Quella al centro del nuovo film di Bent Hamer (1001 grammi) sembra una domanda a cui risponderebbe solo un sofista o un emulo di Lapalisse: quanto pesa un chilogrammo? Hamer – curioso e affascinante regista norvegese, autore di film preziosi come Kitchen Stories e Il mondo di Horton – dà alla scienza un significato intimo e prova a rispondere attraverso le vie dei rapporti umani e familiari.
La protagonista del film è Marie, impiegata presso l’ufficio norvegese dei pesi e delle misure che deve recarsi a Parigi per un convegno internazionale sull’esatta determinazione del peso.

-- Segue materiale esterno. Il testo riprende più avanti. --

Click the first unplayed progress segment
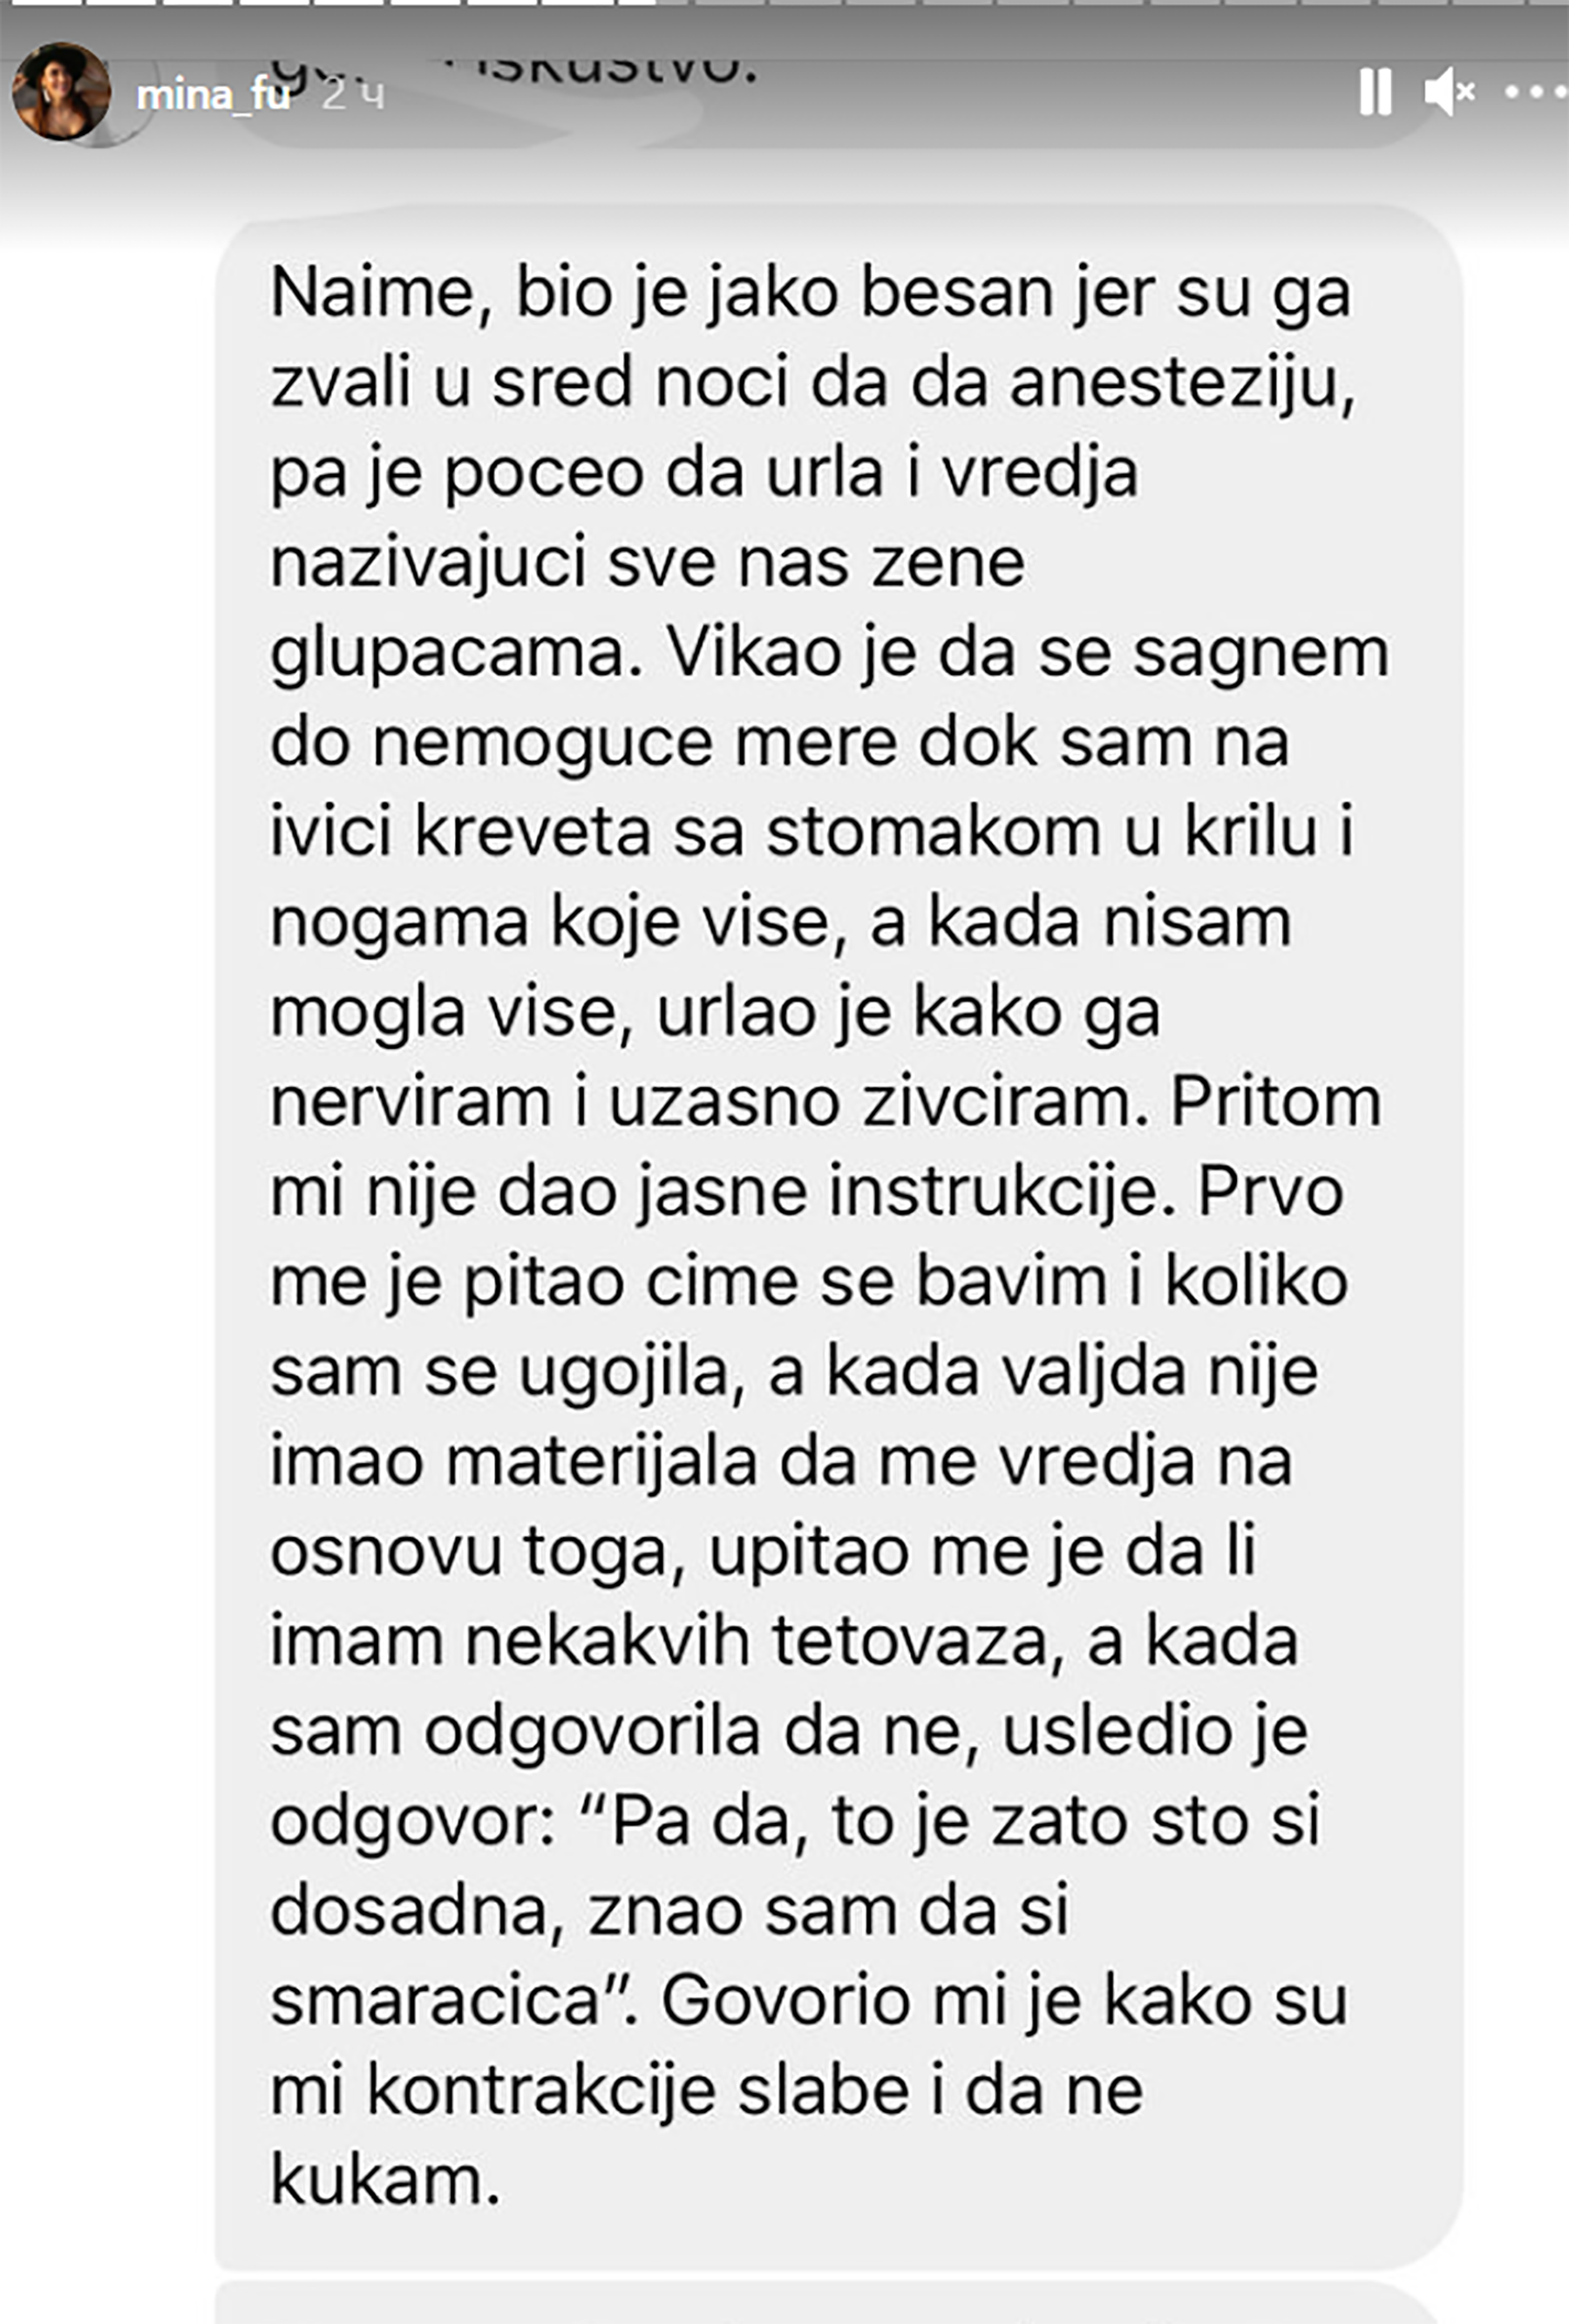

Ma assieme al suo campione di chilo, tenuto con cura sacrale, Marie dovrà fare i conti con l’imprecisione delle vite umane e la fragilità tanto dei pesi quanto delle relazioni. Scritto dallo stesso regista e in sala dopo due anni dalla sua produzione, 1001 grammi è uno di quei drammi lievi, quasi tendenti alla commedia, tipici dell’autore in cui azioni, luoghi e professioni curiosi e simbolici diventano un emblema delle questioni esistenziali che i personaggi si portano dietro.
In questo caso, la precisione e la maniacalità di un’addetta alla misurazione, responsabile dell’idea che un’intera nazione ha della misura del peso, che dà – assieme alla comunità gustosamente rappresentata nelle sequenze a Parigi – un valore quasi religioso al proprio lavoro, che si trova in conflitto con la confusione dell’essere un umano, del gestire le emozioni in modo imprevisto e spesso irrazionale: Hamer costruisce il personaggio attraverso piccole scene significative, come il passaggio in aeroporto quando nega alla sicurezza di ispezionare il suo chilo, interrotte da svolte drammatiche e adotta uno stile geometrico, freddo, fatto di inquadrature larghe o dall’alto per poi avvicinarsi ai personaggi e abbracciarli nelle scene più emotive.
Arrivando a un finale in cui la geometria delle immagini e il bisogno di emozioni della protagonista, tra il peso delle ceneri paterne e l’incontro di un nuovo amore, si uniscono in modo coerente: d’altronde cos’è un peso, un’unità di misura se non una convenzione tra la misurazione scientifica e la fallibilità umana?
Peccato che Hamer scelga un tono un po’ troppo compresso nella regia, che abbinato a un andamento sfilacciato del racconto blocca il potenziale emotivo della metafora scelta e sembra togliere al film il gusto della sorpresa, del bozzetto commosso e sorridente che Hamer ha saputo realizzare in altri film. Come se nel cercare aperture visive e di scrittura più ambiziose (ma forse meno peculiari) fosse incappato in staticità inusuali. È un peccato, certo: ma nella calma piatta dei cinema a Ferragosto non ci si dovrebbe lamentare troppo.